明らかにふざけたテンションのピースサイン。
周囲には男女数人、特に女性たちが近すぎる距離で写り込んでいて、それだけで胃が重くなった。
朝まで遊んでたのかよ……
連絡がなかった時間、あの野郎はこんなくだらない事してたってわけらしい。言葉を交わしていない時間が、俺のテンションを下げていく。抱きしめた感触や声のトーンが曖昧になっていくことが、こんなに怖いなんて思わなかった。
「……顔、死んでるよ?」
横から声がして、びくりと指が止まる。塩野さんは、パソコンの画面から目を上げず、軽くこちらを一瞥する。
「……そうですか?」
何も見られていないふりをして、スマホの画面を伏せた。でも、それが返って怪しいのは分かっていた。
塩野さんは特に追及しない。ただ、コーヒーの入った紙コップを軽くこちらに差し出してきた。
「ほら。せめてカフェインで脳だけは起こしとけ」
受け取ったコーヒーは、少しぬるかった。それでも、その気遣いがやけに沁みた。
本当は、俺……仲直りしたいだけなのに。どうしてそれがこんなに難しいんだろう。
「ていうか本当に彼と喧嘩したの?」
何気ないような口調で、けれど確実に核心に近づく一言が、ぽんと投げられる。
「……してません」
即答はしたものの、自分でも語尾が揺れているのがわかる。塩野さんは顔も向けず、苦笑まじりに続けた。
「じゃあなんでそんなテンション低いんだよ……ていうか、彼って、どんな子なの?」
「え?」
「ほら。こないだ、一度だけ見たけど……若そうだったでしょ? 実際、いくつ?」
俺は少し迷った。けれど、隠す理由ももう、あまりない。
「……19です」
塩野の指がキーボードの上でぴたりと止まった。
「マジで?」
「……はい」
「え、どう…え?」
からかうような口ぶりだったが、そこに混じる微かな引きつりに気づいた。
驚いたというより、動揺を押し殺すような、年齢差への純粋な驚愕か、それともほんの少し、呆れに似た感情か。
「なんだよそれ。何歳差? 10……?」
「10歳差です」
「……まじか」
塩野さんはついにパソコンを閉じ、顔を覆って笑った。けれど、それは笑い飛ばすというより、自分の中のざらりとした感情をごまかすような所作だった。

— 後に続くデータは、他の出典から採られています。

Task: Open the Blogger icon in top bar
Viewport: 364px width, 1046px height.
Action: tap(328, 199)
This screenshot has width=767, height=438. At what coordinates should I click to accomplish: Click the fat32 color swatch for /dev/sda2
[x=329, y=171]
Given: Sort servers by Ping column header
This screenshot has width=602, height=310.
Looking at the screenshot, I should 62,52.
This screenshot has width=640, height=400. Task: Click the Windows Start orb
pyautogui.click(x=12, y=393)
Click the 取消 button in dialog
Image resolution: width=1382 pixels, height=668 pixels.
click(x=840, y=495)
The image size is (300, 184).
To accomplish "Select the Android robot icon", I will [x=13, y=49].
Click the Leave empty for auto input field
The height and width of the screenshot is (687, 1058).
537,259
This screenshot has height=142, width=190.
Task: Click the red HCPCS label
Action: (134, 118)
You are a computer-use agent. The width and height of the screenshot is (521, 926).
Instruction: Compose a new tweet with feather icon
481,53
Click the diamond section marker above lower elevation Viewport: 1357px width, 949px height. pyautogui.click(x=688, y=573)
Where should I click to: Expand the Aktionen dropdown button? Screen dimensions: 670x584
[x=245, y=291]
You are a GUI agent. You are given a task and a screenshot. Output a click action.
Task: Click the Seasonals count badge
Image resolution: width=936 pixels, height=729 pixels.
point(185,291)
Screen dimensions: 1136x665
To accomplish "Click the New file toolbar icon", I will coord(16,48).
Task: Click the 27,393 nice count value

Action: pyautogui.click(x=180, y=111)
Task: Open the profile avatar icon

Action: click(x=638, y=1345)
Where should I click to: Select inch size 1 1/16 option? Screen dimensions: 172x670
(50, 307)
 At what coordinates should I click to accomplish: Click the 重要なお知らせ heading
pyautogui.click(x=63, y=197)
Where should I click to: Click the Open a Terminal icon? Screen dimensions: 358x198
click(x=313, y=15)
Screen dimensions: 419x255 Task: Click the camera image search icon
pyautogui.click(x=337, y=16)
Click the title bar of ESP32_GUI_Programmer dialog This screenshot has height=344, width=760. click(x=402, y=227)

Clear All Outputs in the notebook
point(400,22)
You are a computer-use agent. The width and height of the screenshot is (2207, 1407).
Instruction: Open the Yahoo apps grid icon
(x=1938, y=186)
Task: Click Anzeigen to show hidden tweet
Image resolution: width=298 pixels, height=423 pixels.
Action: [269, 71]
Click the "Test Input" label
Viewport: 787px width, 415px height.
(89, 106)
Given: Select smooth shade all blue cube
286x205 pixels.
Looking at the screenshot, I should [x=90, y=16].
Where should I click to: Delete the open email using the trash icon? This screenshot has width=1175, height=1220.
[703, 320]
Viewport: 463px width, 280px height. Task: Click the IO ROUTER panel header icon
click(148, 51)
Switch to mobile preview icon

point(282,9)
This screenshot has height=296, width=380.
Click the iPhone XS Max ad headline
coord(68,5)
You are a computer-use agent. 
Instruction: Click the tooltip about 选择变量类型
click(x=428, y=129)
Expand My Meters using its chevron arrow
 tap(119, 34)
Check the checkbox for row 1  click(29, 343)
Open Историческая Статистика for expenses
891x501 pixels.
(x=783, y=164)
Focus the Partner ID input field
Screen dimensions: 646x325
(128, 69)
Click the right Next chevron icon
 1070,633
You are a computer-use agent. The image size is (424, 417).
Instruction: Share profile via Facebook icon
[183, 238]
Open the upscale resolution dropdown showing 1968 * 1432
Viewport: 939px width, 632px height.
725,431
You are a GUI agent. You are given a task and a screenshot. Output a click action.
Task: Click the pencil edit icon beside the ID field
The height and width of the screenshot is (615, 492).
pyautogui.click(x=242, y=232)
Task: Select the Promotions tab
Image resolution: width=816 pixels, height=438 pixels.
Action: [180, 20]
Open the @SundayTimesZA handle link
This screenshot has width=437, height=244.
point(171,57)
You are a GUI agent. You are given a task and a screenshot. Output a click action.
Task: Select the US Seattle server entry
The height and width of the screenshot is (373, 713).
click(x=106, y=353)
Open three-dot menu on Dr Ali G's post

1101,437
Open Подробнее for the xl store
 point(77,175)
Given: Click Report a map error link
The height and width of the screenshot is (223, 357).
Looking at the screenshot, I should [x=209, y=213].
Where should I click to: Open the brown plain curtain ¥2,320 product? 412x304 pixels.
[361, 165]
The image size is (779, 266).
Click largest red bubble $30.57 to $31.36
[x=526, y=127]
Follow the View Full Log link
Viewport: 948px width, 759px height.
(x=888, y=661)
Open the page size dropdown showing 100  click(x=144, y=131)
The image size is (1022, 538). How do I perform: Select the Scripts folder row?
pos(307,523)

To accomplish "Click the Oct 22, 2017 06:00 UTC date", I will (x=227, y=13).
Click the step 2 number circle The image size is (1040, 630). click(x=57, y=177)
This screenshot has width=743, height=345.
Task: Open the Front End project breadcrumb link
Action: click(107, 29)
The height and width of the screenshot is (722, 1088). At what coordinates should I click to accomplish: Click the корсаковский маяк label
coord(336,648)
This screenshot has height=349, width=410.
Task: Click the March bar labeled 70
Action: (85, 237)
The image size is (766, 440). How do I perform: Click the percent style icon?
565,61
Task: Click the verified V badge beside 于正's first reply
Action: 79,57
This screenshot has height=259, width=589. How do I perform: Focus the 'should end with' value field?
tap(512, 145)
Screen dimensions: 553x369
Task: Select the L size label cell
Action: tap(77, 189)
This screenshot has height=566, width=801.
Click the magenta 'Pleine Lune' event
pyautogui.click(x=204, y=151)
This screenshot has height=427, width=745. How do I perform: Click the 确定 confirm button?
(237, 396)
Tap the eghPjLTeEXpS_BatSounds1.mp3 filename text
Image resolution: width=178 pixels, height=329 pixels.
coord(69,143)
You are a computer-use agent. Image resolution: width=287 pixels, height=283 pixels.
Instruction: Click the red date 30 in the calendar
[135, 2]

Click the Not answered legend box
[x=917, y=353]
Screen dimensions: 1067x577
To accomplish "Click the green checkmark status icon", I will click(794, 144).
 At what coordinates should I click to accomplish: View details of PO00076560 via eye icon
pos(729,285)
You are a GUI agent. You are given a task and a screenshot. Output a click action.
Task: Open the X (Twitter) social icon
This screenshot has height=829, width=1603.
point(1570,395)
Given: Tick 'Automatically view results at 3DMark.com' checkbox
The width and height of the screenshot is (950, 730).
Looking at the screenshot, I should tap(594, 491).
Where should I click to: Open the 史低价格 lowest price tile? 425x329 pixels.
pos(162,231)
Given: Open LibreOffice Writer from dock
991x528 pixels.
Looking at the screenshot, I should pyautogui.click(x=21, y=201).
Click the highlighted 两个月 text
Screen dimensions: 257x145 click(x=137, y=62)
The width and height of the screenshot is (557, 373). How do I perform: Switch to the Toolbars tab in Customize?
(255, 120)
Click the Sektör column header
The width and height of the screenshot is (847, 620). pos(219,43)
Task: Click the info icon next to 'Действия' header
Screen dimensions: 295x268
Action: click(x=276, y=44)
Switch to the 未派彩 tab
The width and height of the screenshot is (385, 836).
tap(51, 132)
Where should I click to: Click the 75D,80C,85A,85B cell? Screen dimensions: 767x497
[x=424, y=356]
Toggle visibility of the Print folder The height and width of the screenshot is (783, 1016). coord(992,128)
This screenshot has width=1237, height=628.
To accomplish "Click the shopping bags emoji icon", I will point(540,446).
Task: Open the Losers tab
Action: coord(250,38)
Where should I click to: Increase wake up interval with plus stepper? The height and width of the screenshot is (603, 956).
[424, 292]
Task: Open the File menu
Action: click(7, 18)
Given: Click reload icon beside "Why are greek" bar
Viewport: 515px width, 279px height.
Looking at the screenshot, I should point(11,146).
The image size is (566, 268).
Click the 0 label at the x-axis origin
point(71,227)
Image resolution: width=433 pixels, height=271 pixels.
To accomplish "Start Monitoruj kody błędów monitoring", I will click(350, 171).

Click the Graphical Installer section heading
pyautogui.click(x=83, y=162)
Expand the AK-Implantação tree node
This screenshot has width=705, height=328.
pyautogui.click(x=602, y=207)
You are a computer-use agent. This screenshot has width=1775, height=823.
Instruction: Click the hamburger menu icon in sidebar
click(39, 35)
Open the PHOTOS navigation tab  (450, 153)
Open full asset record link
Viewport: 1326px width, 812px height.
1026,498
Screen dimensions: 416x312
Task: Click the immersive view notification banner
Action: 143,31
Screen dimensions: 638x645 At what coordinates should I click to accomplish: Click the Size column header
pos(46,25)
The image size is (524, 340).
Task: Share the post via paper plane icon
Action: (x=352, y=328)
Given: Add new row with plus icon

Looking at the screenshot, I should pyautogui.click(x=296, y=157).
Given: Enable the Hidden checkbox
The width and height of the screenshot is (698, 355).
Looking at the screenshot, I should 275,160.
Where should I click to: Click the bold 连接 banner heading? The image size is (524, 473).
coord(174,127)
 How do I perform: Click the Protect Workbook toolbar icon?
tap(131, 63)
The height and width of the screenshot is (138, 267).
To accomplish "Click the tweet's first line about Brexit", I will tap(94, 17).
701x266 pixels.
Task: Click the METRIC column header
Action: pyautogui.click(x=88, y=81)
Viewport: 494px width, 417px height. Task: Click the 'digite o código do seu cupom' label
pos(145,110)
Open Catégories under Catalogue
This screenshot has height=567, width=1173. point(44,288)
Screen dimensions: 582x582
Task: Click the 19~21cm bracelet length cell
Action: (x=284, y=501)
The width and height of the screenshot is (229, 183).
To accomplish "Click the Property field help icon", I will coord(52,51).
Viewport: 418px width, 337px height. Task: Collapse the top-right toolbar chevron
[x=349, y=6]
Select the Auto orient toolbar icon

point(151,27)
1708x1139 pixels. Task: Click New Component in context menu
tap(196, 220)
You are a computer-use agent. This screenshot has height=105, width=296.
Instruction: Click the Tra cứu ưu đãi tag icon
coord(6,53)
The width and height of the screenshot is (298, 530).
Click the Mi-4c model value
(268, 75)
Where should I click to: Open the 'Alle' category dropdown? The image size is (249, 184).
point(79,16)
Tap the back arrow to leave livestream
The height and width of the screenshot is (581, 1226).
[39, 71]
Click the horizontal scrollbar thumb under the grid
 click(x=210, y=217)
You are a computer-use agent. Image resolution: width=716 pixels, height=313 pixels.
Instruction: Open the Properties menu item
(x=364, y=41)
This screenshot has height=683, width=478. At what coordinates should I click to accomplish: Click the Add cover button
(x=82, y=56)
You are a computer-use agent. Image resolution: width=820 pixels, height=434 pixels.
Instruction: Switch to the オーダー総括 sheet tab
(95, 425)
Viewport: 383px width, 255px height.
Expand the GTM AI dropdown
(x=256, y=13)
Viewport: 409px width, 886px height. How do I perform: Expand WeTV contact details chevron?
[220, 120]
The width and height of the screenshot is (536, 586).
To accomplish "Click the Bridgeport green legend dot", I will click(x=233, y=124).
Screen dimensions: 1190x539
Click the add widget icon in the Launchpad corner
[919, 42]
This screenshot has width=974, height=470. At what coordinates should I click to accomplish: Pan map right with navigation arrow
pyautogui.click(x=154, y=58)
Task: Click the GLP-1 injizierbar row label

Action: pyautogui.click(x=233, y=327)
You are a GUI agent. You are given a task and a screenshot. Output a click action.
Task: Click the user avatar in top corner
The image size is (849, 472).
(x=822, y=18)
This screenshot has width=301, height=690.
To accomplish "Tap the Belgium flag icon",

「そりゃまあ、浮かれるか。若い、フレッシュ、イケメン彼氏。あれで懐かれたら、もう頭回らなくなって当然だよ」
「……そうですかね」
苦笑して返すと、塩野は肩をすくめて、ふっと表情をやわらげた。
「いいな、そういうの。うん、まあ……ちょっとだけ、悔しいけど。ちょっとだけ、ね」
「……悔しい?」
「いや、気にしないで」
「……はい…………」
塩野さんにとって今の俺はただ、“恋に浮かされてる後輩”として映ってる。今は一歩引いた場所から見てくれている。その距離感が妙に安心した。
「でも……そんだけ離れてたら、ジェネレーションギャップとかあるんじゃない?」
「……ええ、今まさに、それで苦しんでます」
ぽつりと俺がこぼすと、塩野さんは吹き出しそうになって、それでもちゃんと我慢して、顔を背けながら肩を揺らして笑った。
「マジか。それは大変だ。どんなふうに?」
「『社会人は仕事って言えば何しても許されると思ってる』って言われちゃって……」
そのセリフを聞いた瞬間、塩野は完全に堪えきれず、笑い声を漏らした。
「っはは、それは……子供っぽいって言えば子供っぽいけど、まあ、そう思うだろうなあ」
俺が苦笑して俯くと、塩野さんは少し声を和らげた。
「でもね、若いってのはそういうもんじゃないかな。世界が自分と相手しかないから、愛されてないって思うと一気に全部崩れちゃう。俺たちの年になると、それが現実じゃないって分かってくるけど」
そして、塩野さんは優しく俺の肩を叩いた。
「大変だろうけど、でも、そうやってちゃんと悩んでるのは、偉いよ」
トンネルの中に入った瞬間、景色が闇に飲まれる。車内の明かりがほんの少し、2人の間に距離を作った。
「……もうひとつ、聞いていい?」
「……はい?」
「これはね、マジで下心っていうか、セクハラかもって思うんだけどさ」
軽い声色。でもその前置きの妙な真剣さに、俺は警戒して眉を寄せてしまった。
「……なにが、ですか」
「“そっち”のときは、糸川が……受け、なの?」
一瞬、間が空いた。冗談めかした声なのに、言葉の内容があまりにストレートすぎて、笑ってしまう。
「……最低ですね」
「だよね」
「ほんとに最低です」
「でも笑ったじゃん」
「呆れてるんです」
肩が震えたのは、笑いを堪えていたから。塩野さんもつられて笑い声を洩らした。年上の余裕というよりも、ちょっと悪い先輩に見えてしまうところが憎めない。
「でもまあ、想像したくなる気持ちも分かって」
「分かんなくていいです」
「はいはい。内緒にしとく」
トンネルを抜け、車窓に光が戻る。さっきまでの重たい気分が、少しだけ和らいだ…ような気がした。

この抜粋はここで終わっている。